Cada vez estoy más convencida de que existen los Ángeles, esas almas con corazones llenos de luz, que viven felices ayudando a los demás.
He escuchado un PodCast de Roca Proyect, en el que entrevistaban a una enfermera española de cuidados paliativos infantil, que trabaja actualmente en Londres. He de reconocer que no puede finalizar el audio, desde el minuto uno, a mi mente llegaron el recuerdo de todas las personas que han pasado por la vida de mi hija desde el inicio de su enfermedad y no puede estar más agradecida, desde voluntarias en las sesiones de quimio, enfermeras con una dulzura extrema, médicos que hacían de héroes sin capas, pero con batas y gorros súper divertidos. A todas esas personas que he conocido y a los que no he visto pero se que están también, Gracias.
Estaremos mientras exista la muerte, y os acompañaremos mientras haya vida.
Las personas que suavizan la vida de quienes necesitan una ayuda para sostenerse: los que cuidan sin pedir nada a cambio.
*No hablo de héroes de película, hablo de los héroes cotidianos, esos que no llevan capa, pero si paciencia, los que no presumen, pero sí sostienen, los que no brillan por ruido, sino por constancia.
En cada barrio, en cada escuela, en cada hospital, en cada rincón del mundo, hay alguien que dedica su tiempo a que la vida de los demás sea un poquito mas amables.
Son quienes se preocupan por los niños que llegan con mochilas demasiado pesadas para su edad. Quienes escuchan historias que otros no quieren o no saben escuchar. Quienes se arrodillan en la rutina a la altura de un niño para recordarle que su voz importa. A veces son profesionales, a veces voluntarios, a veces simplemente gente buena, de esas que la vida coloca en el camino como un regalo inesperado
La Magia de quienes protegen la infancia
Siempre he pensado que cuidar a un niño es una forma de tocar el futuro con las manos.
Un niño acompañado es un adulto que no tendrá que gritar para ser escuchado.
Un niño querido es una estrella que aprende a brillar sin miedo.
Y quienes dedican su vida a ellos -educadores, profesores, familias de acogida, voluntarios, terapeutas, abuelos, tíos, vecinos en quien confiar, amigos- son los verdaderos arquitectos del mañana
Ellos construyen puentes invisible que evitan que muchos caigan.

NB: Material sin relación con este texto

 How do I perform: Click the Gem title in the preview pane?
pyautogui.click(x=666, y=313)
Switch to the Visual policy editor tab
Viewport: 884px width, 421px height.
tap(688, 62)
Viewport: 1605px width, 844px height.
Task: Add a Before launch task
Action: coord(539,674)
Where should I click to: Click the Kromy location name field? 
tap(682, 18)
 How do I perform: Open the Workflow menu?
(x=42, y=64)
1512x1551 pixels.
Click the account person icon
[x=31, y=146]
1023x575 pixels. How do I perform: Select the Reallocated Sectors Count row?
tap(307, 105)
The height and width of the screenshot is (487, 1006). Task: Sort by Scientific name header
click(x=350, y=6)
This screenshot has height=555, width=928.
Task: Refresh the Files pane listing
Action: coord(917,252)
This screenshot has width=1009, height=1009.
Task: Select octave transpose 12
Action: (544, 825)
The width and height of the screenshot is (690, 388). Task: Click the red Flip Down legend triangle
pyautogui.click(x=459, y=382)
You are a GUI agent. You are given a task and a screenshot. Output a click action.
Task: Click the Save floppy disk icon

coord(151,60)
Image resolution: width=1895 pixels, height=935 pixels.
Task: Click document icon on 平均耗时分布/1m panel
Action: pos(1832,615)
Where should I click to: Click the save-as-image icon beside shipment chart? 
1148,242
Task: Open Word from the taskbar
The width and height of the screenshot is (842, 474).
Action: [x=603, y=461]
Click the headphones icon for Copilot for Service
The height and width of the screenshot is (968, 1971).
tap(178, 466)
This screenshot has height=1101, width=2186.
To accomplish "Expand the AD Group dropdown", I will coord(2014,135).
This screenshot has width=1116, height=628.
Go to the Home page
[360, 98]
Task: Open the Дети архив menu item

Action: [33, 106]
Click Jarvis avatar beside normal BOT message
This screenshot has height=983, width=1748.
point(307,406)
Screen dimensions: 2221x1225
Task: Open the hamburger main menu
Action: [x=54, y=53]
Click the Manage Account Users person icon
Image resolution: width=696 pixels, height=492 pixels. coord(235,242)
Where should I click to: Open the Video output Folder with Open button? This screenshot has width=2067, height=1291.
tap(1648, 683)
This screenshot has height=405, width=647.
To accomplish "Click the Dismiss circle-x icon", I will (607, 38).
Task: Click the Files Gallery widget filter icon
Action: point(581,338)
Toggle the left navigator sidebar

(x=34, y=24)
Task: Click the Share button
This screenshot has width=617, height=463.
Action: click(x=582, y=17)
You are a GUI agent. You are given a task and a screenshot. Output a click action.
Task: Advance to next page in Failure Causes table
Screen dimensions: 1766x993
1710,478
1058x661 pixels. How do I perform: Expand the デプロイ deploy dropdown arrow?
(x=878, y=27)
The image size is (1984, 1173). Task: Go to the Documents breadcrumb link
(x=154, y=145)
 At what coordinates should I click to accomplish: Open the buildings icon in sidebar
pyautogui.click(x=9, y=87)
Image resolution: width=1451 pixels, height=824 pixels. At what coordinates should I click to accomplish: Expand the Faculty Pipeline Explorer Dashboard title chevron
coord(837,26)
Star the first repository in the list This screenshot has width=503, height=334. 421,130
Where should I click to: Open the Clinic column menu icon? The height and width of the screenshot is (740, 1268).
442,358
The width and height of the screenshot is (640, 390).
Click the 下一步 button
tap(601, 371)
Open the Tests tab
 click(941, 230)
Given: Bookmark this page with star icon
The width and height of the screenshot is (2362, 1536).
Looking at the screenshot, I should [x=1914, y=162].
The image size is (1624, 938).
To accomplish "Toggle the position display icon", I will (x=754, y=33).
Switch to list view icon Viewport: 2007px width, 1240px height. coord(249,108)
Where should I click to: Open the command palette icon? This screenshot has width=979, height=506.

LA SONRISA DE LAS ESTRELLAS
A veces me gustaría imaginar que con cada gesto de amor y bondad en el mundo de los niños se enciende una estrella. Una por cada abrazo, una por cada beso, una por cada palabra que rescata, y así entones el cielo se llenaría de luz. De su Luz. De la luz de quienes viven para que otros vivan mejor. Ellos sin duda son parte de la "La sonrisa de las estrellas".
A veces pienso que colaborar con las ONGS es como encender una vela en mitad de un pasillo silencioso: no cambia el hospital entero, pero sí ilumina el metro cuadrado donde un niño o su familia espera, sueña o teme. Y ese metro cuadrado, para él es su mundo. Así es como nos sentimos nosotros el tiempo que pasamos en una sala de espera, consulta, quirófano de un hospital.
Parte de nuestro bienestar el tiempo que estuvimos allí, se compuso de hilos invisible: una voz que acompaña, un cuento improvisado, un ratito de juego que rompe la gravedad del lugar e incluso la visita de algún payaso que hace esbozar la sonrisa de niños y padres que en la habitación nos encontramos. Cada voluntario que entra por la puerta lleva consigo un pequeño universo de ternura, dispuesto a sostener lo que a veces pesa demasiado.
Y quizá esa sea la verdadera magia: descubrir que, cuando nos unimos para cuidar la infancia más frágil, también nos cuidamos a nosotros mismos. Porque en cada sonrisa recuperada, en cada miedo que se suaviza, en cada instante de juego que vence al dolor, algo en nosotros también se acomoda y se vuelve más humano.
Al final, colaborar es recordar que la Luz no se gasta cuando se comparte. Y que, a veces, basta con un gesto para que un niño vuelva a creer que el mundo- incluso desde la cama de un hospital- sigue siendo un lugar mágico lleno de posibilidades.
Mención especial a los voluntarios de Aspanion en el área de oncología infantil, asociación Aladina y asociación Payasospital.
Gracias por contribuir a que la vida de los niños hospitalizados sea menos dura y que nuestro granito de arena con nuestras aportaciones económicas sirva para que podáis seguir dando el servicio y apoyo a todas las familias que lo necesitan.